Upaya ekstensifikasi pajak—demi mengejar target penerimaan perpajakan Rp 2.021,2 triliun pada tahun ini—hendaknya tidak berdampak meruntuhkan atau menekan kinerja sektor lain.
Oleh
Redaksi
·2 menit baca
Ekstensifikasi pajak hendaknya mempertimbangkan banyak hal. Jangan sampai mendung perekonomian menjadi semakin gelap bagi sektor tertentu.
Mendung kelabu menyaput perekonomian dunia 2022. Deraan berbagai persoalan, mulai dari pandemi hingga geopolitik, membuat banyak negara mesti menyesuaikan diri dengan perubahan yang terjadi. Penyesuaian juga diperlukan untuk menjalani tahun ini atau menyiapkan payung guna menerjang hujan jika mendung semakin pekat.
Indonesia, di bawah gelayut mendung yang sama, juga merasakan dan mengalami, antara lain, kenaikan harga pangan serta harga minyak bumi dan alokasi belanja negara untuk kebutuhan di luar kebiasaan dalam rangka menghadapi pandemi. Namun, Indonesia mendapatkan pula berbagai hal baik, antara lain harga komoditas yang meningkat serta transformasi digital di berbagai sektor.
Hal baik berupa kenaikan harga komoditas, misalnya, turut menopang pendapatan negara. Realisasi pendapatan negara tahun 2022 sebesar Rp 2.626,4 triliun atau 115,9 persen terhadap Peraturan Presiden Nomor 98 Tahun 2022 tentang Perubahan Perpres No 104/2021 tentang Rincian Anggaran Pendapatan dan Belanja Negara Tahun Anggaran 2022. Sebagian besar pendapatan negara berupa penerimaan perpajakan Rp 2.034,5 triliun. Adapun selebihnya berupa penerimaan negara bukan pajak dan hibah.
Realisasi penerimaan perpajakan itu sebesar 114 persen dari Perpres No 98/2022 atau tumbuh 31,4 persen dari realisasi tahun 2021 yang sebesar Rp 1.547,8 triliun. Penerimaan perpajakan didorong pertumbuhan ekonomi yang tinggi serta permintaan yang terus membaik, peningkatan harga komoditas, dan peningkatan permintaan barang impor.

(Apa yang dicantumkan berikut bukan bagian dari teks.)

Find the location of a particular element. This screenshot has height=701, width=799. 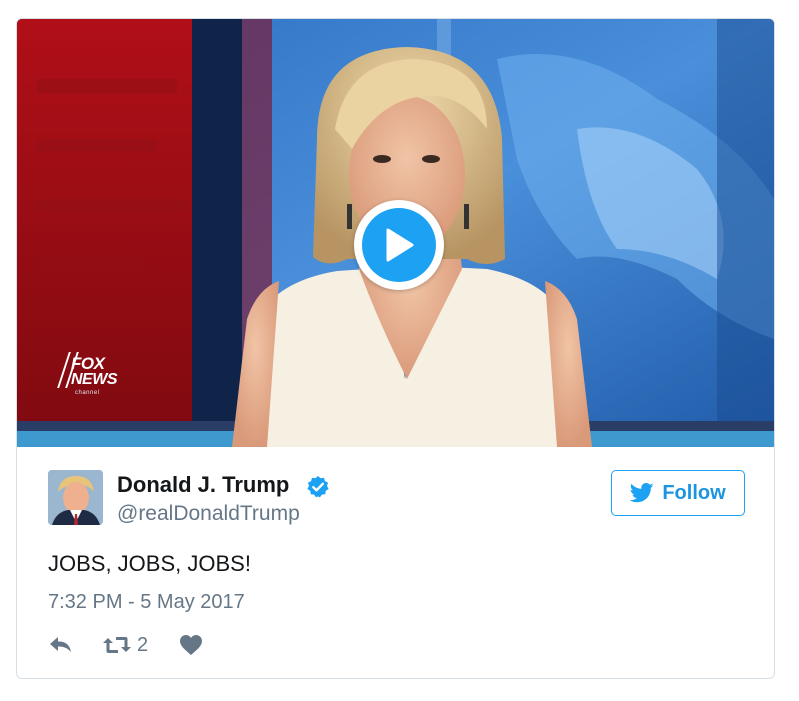

tweet-text: JOBS, JOBS, JOBS! is located at coordinates (150, 564).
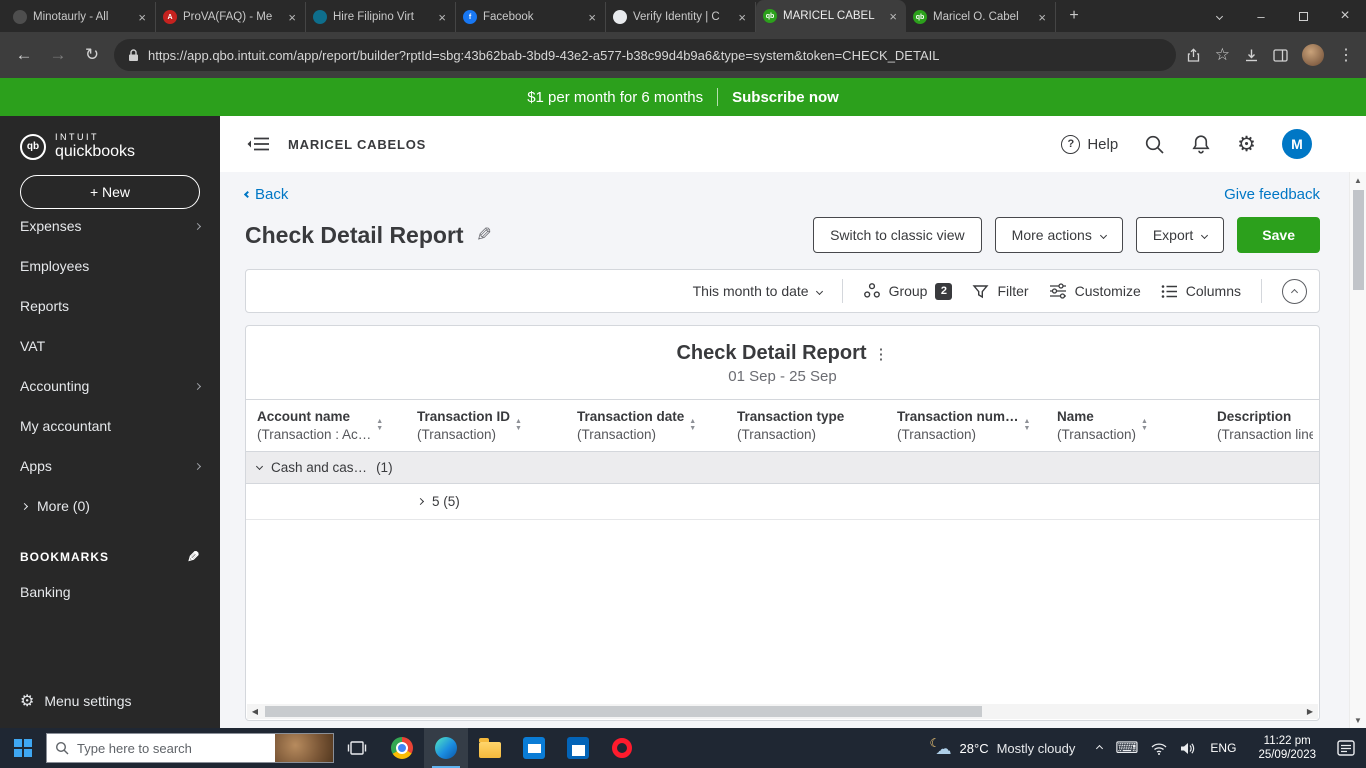 This screenshot has height=768, width=1366. Describe the element at coordinates (1346, 748) in the screenshot. I see `action-center-button` at that location.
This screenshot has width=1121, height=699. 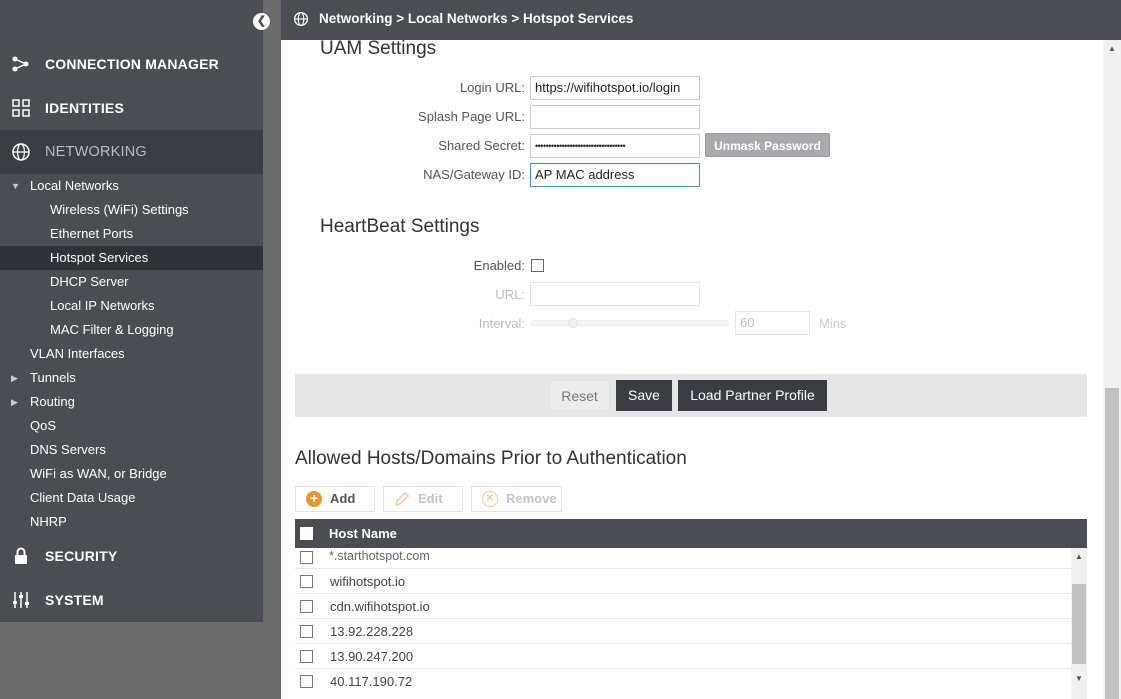 I want to click on heartbeat-url-label: URL:, so click(x=510, y=294).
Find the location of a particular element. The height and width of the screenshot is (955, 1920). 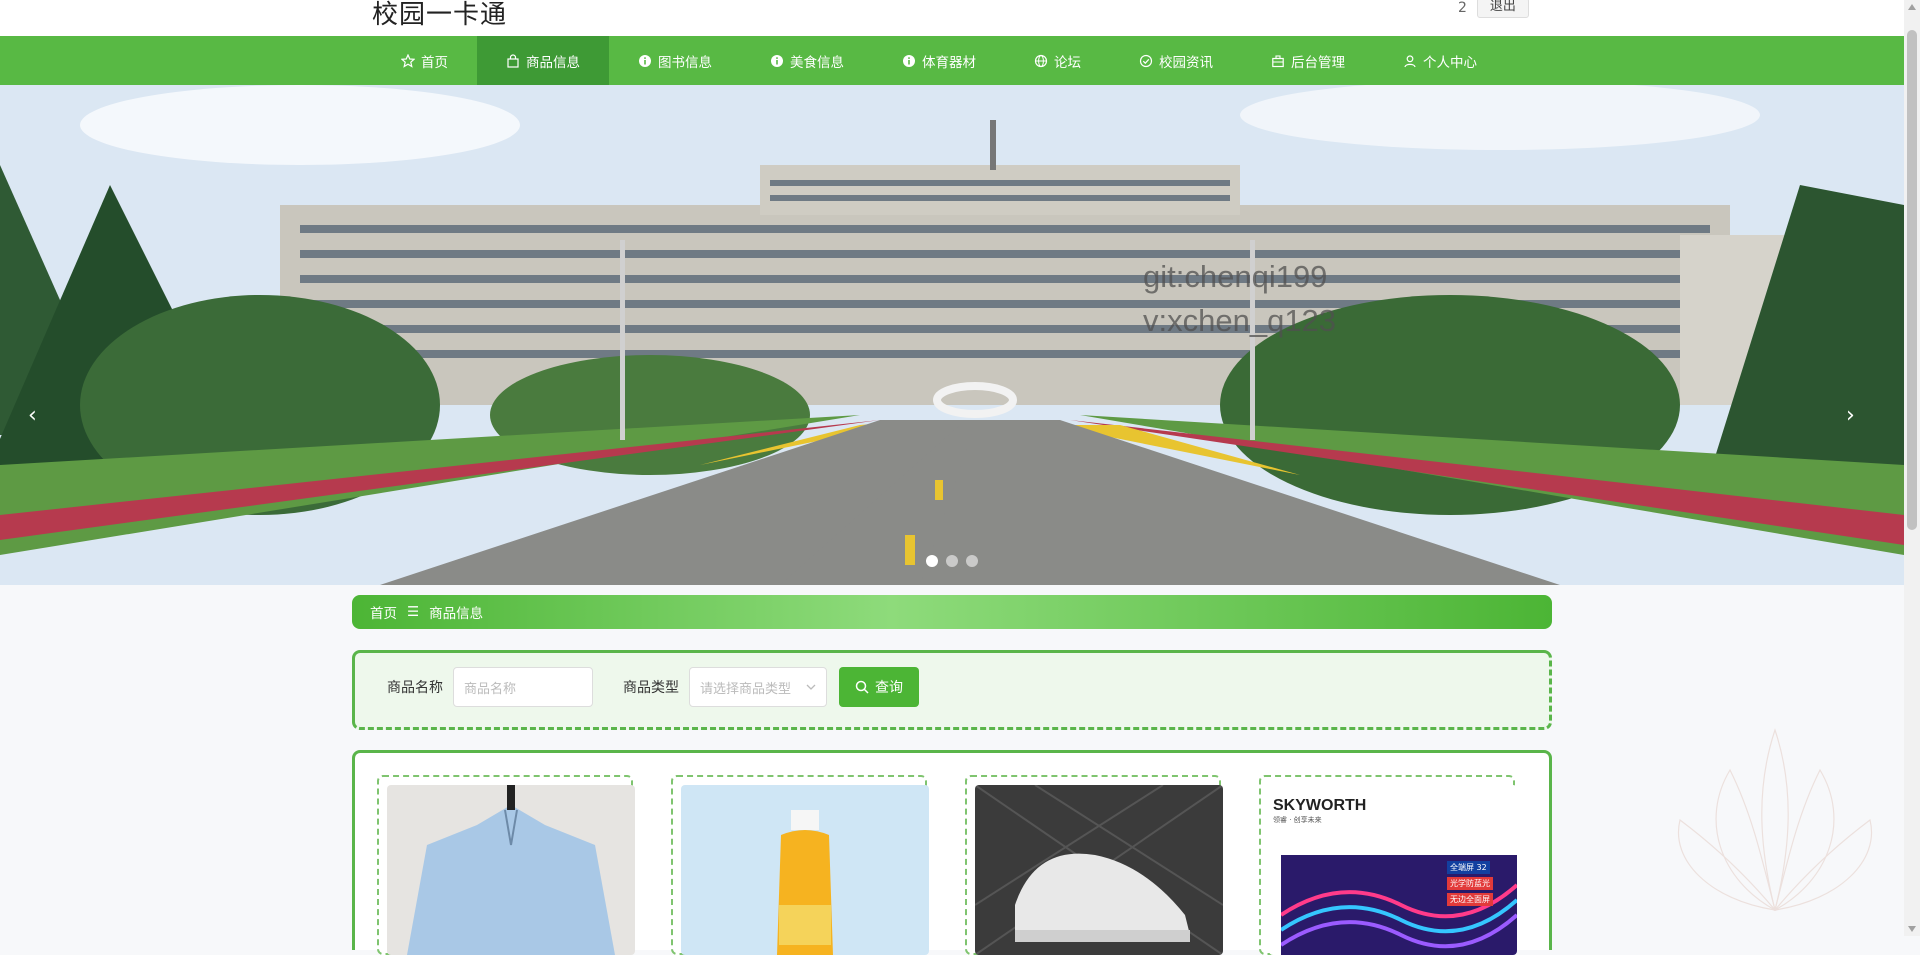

Perihal perpajakan, pemerintah mengupayakan peningkatan penerimaan, melalui ekstensifikasi dan intensifikasi. Ekstensifikasi pajak adalah usaha untuk mengoptimalkan penerimaan pajak dengan meningkatkan faktor dari luar, berupa memperluas atau menambah jumlah wajib pajak.
Direktorat Jenderal Pajak Kementerian Keuangan mempunyai bekal untuk ekstensifikasi pajak, di antaranya dari data pengintegrasian nomor induk kependudukan dengan nomor pokok wajib pajak. Bekal lain yang sedang disiapkan ialah mengoptimalkan pungutan pajak digital, dengan melibatkan lokapasar di dalam negeri sebagai pemungut pajak.
Keterlibatan platform perdagangan elektronik di dalam negeri sebagai pemungut Pajak Pertambahan Nilai (PPN) atas transaksi barang dan jasa digital ini berdasarkan Peraturan Pemerintah Nomor 44 Tahun 2022. PP No 44/2022 itu adalah peraturan turunan Undang-Undang Nomor 7 Tahun 2021 tentang Harmonisasi Peraturan Perpajakan.
Upaya ekstensifikasi pajak—demi mengejar target penerimaan perpajakan Rp 2.021,2 triliun pada tahun ini—hendaknya tidak berdampak meruntuhkan atau menekan kinerja sektor lain. Apalagi, ekstensifikasi itu dilakukan di bawah mendung perekonomian yang masih kelabu.